Lohn- und Einkommensteuer
Hohe Abhängigkeit von einer kaum beeinflussbaren Größe
Ich habe ihnen eingangs die Bedeutung der Kirchensteuer für die Finanzkraft der Erzdiözese erläutert. Diese Aussagen gelten im Übrigen für alle deutschen Diözesen. Im vergangenen Jahr haben die Hiobsbotschaften deutlich zugenommen. Die Diözesen sind bemüht, durch Restrukturierungsmaßnahmen im Ordinariat wie auch in den Außenstellen und in den Pfarreien die Kostenstruktur den dramatisch rückläufigen Erträgen anzupassen. Die Gründe für den Rückgang sind hinreichend bekannt: Neben den Kirchenaustritten, die selbstverständlich die Ertragskraft schwächen, sind es vor allem die steigenden Arbeitslosenzahlen, Abwanderungsverluste und rückläufige Beschäftigungsquoten. Die Hauptursache war jedoch die Tendenz der Steuergesetzgebung, die direkten Steuern (Lohn- und Einkommensteuer) zu senken und die indirekten Steuern (Verbrauchsteuern) anzuheben. Die Diözesen partizipieren aber ausschließlich von der Lohn- und Einkommensteuer.
Die christlichen Kirchen in Deutschland sind mit ihren Verbänden derzeit noch Garant für einen bedeutenden Teil eines sozialen Netzes, das in zunehmendem Maße durch die Aushöhlung der Erträge in den diözesanen Haushalten brüchig wird. Die Grenzen der Anpassung der Kostenstruktur sind in vielen Fällen bereits überschritten und Gespräche in den vergangenen Monaten mit caritativ tätigen Verbänden zeigen, dass viele, vor allem kleinere Einrichtungen, zwischenzeitlich an der Existenzgrenze arbeiten. Kostensparprogramme können nur das Symptom kurieren, nicht aber die Ursache. Die Diözesen haben allesamt weniger ein Kostenproblem als vielmehr ein Ertragsproblem und das seit mehr als zehn Jahren. Ohne weitere Leistungsreduzierungen in den Kernbereichen mit unmittelbaren Auswirkungen auf die Schwächsten der Gesellschaft, kann die Ertragskrise nicht gemeistert werden, es sei denn, der Ausgleich wird in anderer Weise geschaffen.

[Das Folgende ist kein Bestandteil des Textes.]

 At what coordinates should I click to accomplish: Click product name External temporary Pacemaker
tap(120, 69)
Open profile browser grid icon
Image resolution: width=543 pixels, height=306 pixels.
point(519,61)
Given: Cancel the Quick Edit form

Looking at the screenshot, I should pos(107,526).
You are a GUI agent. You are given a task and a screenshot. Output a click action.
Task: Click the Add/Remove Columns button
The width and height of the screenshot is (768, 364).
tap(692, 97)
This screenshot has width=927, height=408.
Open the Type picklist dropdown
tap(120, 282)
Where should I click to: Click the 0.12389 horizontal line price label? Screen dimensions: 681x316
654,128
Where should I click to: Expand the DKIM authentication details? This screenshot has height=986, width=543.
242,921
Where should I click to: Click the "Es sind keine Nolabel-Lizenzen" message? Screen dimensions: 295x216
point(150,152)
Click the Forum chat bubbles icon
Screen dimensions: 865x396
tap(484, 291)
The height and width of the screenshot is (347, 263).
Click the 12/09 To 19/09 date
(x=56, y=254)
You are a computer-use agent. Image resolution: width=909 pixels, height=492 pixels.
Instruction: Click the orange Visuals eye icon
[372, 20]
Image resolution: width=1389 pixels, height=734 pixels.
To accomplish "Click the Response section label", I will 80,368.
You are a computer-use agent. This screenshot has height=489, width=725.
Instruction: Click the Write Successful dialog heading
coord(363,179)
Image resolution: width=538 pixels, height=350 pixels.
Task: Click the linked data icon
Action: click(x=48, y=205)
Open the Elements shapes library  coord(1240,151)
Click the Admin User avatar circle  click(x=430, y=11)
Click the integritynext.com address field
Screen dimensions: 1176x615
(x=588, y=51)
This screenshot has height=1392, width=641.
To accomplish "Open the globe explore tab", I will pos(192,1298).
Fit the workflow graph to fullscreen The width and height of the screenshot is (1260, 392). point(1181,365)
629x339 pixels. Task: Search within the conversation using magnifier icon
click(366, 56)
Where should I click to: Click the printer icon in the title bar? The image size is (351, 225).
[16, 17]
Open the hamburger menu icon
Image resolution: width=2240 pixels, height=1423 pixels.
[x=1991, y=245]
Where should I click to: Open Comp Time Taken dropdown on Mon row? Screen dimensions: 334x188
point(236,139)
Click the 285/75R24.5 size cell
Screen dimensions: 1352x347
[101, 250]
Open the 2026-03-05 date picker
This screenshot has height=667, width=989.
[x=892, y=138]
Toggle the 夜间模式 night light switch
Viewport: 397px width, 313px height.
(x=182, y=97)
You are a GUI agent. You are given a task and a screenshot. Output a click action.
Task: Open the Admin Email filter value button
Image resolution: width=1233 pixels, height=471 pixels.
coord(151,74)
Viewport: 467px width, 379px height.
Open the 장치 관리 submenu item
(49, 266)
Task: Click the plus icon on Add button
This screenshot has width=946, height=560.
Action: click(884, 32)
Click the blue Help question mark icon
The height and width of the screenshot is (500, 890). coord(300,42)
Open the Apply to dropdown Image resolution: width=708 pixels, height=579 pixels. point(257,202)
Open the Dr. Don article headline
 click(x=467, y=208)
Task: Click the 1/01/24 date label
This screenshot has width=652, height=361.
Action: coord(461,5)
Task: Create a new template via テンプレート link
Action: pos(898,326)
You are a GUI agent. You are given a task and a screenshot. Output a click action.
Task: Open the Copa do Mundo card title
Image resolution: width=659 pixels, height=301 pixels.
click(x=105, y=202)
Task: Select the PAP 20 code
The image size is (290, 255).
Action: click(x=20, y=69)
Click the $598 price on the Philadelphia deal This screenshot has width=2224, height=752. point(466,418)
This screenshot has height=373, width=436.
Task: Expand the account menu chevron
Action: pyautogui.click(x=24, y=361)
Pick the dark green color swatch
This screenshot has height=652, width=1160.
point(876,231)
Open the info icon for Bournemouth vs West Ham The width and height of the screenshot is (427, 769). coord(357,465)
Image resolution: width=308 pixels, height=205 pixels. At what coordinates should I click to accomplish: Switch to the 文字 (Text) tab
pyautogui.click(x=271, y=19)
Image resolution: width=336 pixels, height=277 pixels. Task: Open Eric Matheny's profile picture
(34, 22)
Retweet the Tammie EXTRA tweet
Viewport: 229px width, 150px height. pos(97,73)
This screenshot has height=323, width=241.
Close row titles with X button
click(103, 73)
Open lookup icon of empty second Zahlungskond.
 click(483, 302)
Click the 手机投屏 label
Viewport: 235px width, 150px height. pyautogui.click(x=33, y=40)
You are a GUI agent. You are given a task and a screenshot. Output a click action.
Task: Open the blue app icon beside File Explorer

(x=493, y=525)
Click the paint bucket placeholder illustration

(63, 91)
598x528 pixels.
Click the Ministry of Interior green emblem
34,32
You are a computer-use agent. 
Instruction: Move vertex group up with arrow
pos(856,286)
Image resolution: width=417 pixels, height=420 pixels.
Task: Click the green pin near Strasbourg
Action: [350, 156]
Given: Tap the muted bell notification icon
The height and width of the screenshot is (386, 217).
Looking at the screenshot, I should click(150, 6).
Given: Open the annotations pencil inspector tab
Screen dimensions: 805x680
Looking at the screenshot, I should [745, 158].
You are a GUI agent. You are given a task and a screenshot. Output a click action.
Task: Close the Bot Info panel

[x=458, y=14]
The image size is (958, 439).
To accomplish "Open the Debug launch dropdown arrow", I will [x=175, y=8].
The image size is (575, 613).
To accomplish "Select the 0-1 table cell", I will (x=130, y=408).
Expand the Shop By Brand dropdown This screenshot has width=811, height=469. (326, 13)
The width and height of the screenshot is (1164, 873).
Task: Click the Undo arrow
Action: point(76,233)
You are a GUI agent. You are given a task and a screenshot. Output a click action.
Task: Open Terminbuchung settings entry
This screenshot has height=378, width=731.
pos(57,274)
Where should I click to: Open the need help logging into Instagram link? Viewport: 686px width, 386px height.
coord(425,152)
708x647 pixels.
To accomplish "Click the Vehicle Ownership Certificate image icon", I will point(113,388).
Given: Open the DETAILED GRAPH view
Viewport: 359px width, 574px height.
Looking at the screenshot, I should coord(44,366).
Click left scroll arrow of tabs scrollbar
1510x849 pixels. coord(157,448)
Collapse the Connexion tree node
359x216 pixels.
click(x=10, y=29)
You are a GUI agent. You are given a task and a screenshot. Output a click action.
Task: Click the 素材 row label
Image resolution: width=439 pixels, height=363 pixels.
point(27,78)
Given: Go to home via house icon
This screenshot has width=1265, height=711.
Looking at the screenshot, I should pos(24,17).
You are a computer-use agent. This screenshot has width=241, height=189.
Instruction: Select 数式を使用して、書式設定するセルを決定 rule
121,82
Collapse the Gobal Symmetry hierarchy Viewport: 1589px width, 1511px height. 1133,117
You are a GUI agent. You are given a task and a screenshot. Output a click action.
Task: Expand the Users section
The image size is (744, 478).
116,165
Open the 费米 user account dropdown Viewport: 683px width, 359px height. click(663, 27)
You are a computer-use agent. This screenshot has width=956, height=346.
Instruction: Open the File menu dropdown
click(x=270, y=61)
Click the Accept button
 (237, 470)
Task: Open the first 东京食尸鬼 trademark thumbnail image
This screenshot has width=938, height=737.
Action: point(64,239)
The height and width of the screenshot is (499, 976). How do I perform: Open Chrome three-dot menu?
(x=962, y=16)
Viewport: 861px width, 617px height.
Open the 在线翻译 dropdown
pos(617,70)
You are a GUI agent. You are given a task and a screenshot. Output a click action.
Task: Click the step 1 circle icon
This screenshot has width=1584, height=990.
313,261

Kennzeichen der kirchlichen Dienste waren und sind die ehrenamtliche Unterstützung durch Menschen, denen das Gemeinwohl und die Solidargesellschaft in besonderem Maße am Herzen liegt. Als Multiplikatoren in der Helferfunktion vervielfachen sich die eingesetzten finanziellen und personellen Ressourcen. Ich danke allen ehrenamtlich Tätigen in den verschiedensten Bereichen, vor allem in den Pfarreien, Verbänden und sonstigen Außenstellen des Ordinariats für diesen wichtigen Dienst, an einer Kultur der Mitmenschlichkeit und Nächstenliebe zu arbeiten.